DEAR NATALIE: Recently, I was at a work event with my business partner (who is a dear friend) and her husband. When she stepped away, he reached over and told me that he’s had a “crush on me for years.” I was shocked to say the least. I am newly divorced and sorting things out. When I told him that I wasn’t interested, he just shrugged and walked away. My business partner asked me what he had said, and I just mumbled that it was something about the event. I don’t think she believed me, but I shut it down. Well, he called me last night. He begged me not to repeat what he said to me. He didn’t deny how he felt, but he just kept saying, “She can’t know. Please don’t tell her.” I told him I wouldn’t, but I feel sick about the whole thing. Does she have a right to know? I now feel so uncomfortable around him and it’s so awkward. How can I keep on like nothing happened? -SILENCE ISN’T GOLDEN
DEAR SILENCE ISN’T GOLDEN: Yikes. This is awkward because not only are you friends, but this is your business partner. If things were to come out, it could really destroy everything you are building. I would bite my tongue on this one. If he never brings it up again and doesn’t act inappropriately moving forward, then just try to put it behind you. Of course, that means you may not want to socialize with him for a while until things cool off, but that’s probably for the best. If something is going on in their marriage, you will probably find out about it sooner or later. Why put yourself through a nightmare if you don’t have to? He was wrong to do what he did. It was reckless and gross. His quick reaction to be remorseful makes me think that he does realize what is at stake and at least he acknowledged that. Steer clear of him for now. Focus on the business and work towards your goals. If he tries anything again, however, you may have to take it to the next level and let her know. Let’s hope it doesn’t come to that.
DEAR NATALIE: My boyfriend has this annoying habit that whenever I don’t want him to touch me, he purposefully hangs on me in public. I am not into PDA. He knows this. He is very needy. I know this. We made a pact that when we are in private I give him the attention he needs, but in public he gives me the space that I need.
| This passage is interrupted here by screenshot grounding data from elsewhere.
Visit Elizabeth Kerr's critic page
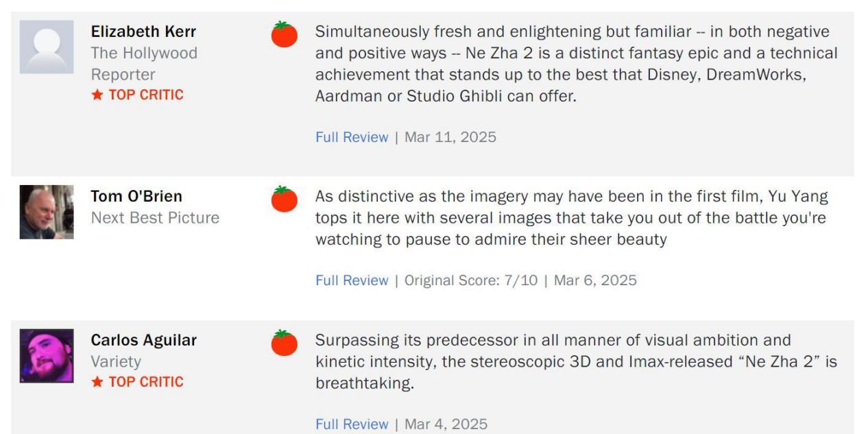 [x=143, y=32]
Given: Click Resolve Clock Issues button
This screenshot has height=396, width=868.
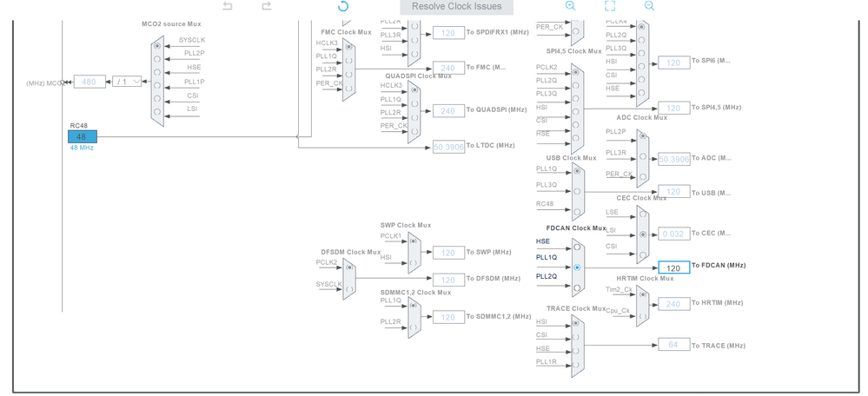Looking at the screenshot, I should (457, 7).
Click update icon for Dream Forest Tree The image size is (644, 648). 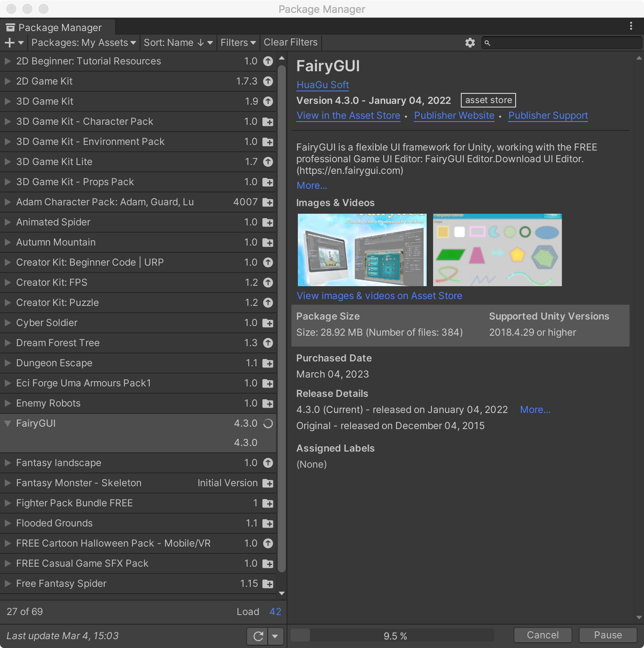click(268, 343)
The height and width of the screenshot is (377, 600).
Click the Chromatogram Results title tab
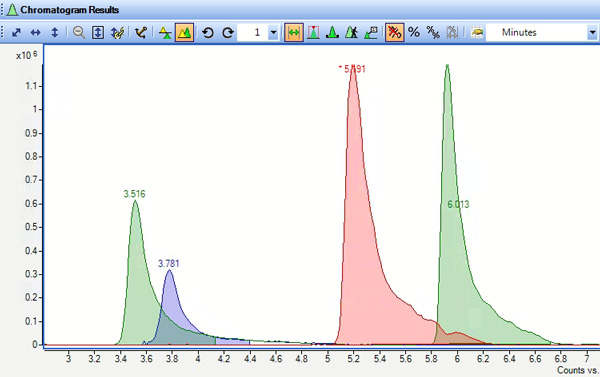[x=70, y=10]
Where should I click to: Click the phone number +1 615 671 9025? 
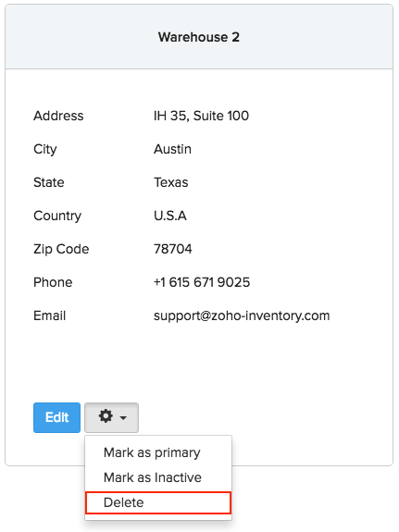point(202,282)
But, whenever I am annoyed with him, he likes to make it worse by trying to hug or kiss me in front of people. I don’t feel comfortable with that at all. He likes to play the victim and make me feel bad. He’ll say things like, “I’ll go find it somewhere else if you won’t give it to me.” The other night we were in a big argument over this and I am sick and tired of it. I don’t know how else to explain to him that I don’t like PDA. What should I do to make him understand? -NO TOUCHING, PLEASE
DEAR NO TOUCHING, PLEASE: I don’t care for how he is speaking to you on this topic. You clearly stated boundaries around PDA. You offered a compromise. He doesn’t seem to want to respect it. By vaguely threatening to cheat on you if he doesn’t get what he wants is a huge red flag to me. I would stop this in its tracks now before this behavior worsens. Say to him, “If you can’t respect the boundaries we have created together and discussed, then I don’t know how we move forward. I don’t want to be with someone who threatens to leave me or cheat on me when they don’t get their way. If this is a deal breaker for you, tell me. We don’t have to be together.” See what he says. If he is taken aback, good. Maybe he needs to recognize that words have power. We shouldn’t say things we don’t mean. If his behavior continues, then you need to reevaluate if it is worth living with someone who doesn’t respect you or your need for personal space. Why be unhappy? Life is too short.